One of the perks of the Mountain Playhouse reunion parties each year is the chance to see folks like Guy Stroman, who often directs there.  I enjoy Guy a lot - I think he's a very talented director - but I often get the impression he doesn't know exactly what to say to me, since he's never been able to hire me (actually - maybe he didn't want to hire me, who knows?).  But he's never been anything but really nice to me, and he's got so many great stories from his years in the business that I just love to sorta hang around on the periphery of his conversations, just to listen in.

To Guy's right is Susan Jacks.  I have a bit of a bone to pic with her.  Every time I aim a camera at her, she makes a face at me.  Someday, when I have a better camera (and more skill!) I'm going to force her to let me take a serious portrait, 'cuz I just love her face.  Next to Susan, as you know, is the delightful and talented Janet Dickinson.  Sings like an angel, folks; funny like Lucille Ball.

Here's the last of the photos that even kinda turned out:  This one is of Mountain Playhouse's Box Office Manager, Lori Berkey (left) and the delightful Amy Barker, one of Janet's friends and yes, a Mountain Playhouse acting veteran.  Amy gave me three chances to get a picture that captured her beauty correctly, and I muffed all three.

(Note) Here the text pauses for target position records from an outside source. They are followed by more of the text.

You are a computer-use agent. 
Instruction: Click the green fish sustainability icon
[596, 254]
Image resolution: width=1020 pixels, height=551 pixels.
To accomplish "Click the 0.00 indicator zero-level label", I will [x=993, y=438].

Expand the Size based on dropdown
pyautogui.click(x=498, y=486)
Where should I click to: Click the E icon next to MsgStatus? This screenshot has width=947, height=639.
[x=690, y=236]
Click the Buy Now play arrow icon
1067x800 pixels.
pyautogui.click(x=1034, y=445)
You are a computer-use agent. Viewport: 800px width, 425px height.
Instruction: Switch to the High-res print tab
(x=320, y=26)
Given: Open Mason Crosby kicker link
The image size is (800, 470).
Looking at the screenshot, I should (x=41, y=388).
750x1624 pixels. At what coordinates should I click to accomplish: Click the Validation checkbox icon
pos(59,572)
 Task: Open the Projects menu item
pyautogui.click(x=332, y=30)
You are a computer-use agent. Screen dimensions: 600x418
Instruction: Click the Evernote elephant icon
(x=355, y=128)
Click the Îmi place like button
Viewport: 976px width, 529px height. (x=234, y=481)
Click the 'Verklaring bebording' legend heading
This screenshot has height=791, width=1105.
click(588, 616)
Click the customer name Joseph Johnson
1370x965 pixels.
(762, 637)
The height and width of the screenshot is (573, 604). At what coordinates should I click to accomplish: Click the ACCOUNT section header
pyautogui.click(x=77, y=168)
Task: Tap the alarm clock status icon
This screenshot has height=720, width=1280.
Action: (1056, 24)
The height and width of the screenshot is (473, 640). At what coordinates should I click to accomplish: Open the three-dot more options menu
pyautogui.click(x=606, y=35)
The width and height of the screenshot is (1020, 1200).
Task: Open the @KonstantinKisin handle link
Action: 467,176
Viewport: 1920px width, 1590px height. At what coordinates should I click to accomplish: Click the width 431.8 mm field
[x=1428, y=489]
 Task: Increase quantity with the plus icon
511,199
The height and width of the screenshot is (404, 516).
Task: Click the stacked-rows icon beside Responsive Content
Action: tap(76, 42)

You know what I really regret?  Sitting across the table from Amy was Kathy Gilmore, another of Janet's really good friends who's been kind enough to include me in their revels since my arrival in the city.  I had a couple of chances to shoot her, too, and blew them as well!!!  I hate me.

So all in all, I guess the big lessons of the night were two-fold.  First, I'm never really alone in a crowd - in fact, I've come to believe that I'm never ever really alone - in a Buddhist sort of way.  Second, I've got to get a new fucking camera before I throw this one against a wall!